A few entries
┌────────

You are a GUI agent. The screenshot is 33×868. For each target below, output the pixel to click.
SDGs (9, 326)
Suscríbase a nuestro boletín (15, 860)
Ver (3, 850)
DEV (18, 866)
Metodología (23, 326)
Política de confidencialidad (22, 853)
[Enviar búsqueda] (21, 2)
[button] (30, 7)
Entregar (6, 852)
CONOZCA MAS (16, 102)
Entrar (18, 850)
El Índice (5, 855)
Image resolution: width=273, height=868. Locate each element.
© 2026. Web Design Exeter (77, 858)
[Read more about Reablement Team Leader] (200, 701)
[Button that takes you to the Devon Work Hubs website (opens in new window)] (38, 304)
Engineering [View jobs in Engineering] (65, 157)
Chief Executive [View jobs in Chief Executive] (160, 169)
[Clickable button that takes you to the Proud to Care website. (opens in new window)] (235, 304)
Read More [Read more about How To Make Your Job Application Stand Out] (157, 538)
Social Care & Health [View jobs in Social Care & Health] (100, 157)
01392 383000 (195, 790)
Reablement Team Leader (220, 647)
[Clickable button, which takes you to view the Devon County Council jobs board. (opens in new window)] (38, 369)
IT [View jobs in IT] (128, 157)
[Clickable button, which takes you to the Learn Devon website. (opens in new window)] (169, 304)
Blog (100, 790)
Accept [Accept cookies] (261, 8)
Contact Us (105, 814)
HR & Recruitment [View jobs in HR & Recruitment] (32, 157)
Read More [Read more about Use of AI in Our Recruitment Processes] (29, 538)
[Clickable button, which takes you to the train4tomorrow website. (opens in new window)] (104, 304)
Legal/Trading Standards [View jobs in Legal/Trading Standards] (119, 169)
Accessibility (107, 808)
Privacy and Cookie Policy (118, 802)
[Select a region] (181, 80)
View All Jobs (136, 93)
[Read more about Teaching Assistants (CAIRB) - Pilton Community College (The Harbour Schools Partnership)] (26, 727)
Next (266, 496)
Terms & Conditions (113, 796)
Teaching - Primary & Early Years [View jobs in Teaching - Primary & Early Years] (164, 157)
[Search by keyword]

└────────

● EXERCISE GOAL: Count the lines of the entries above that contain the string "Reablement". Give only the number.

● SOLUTION: 2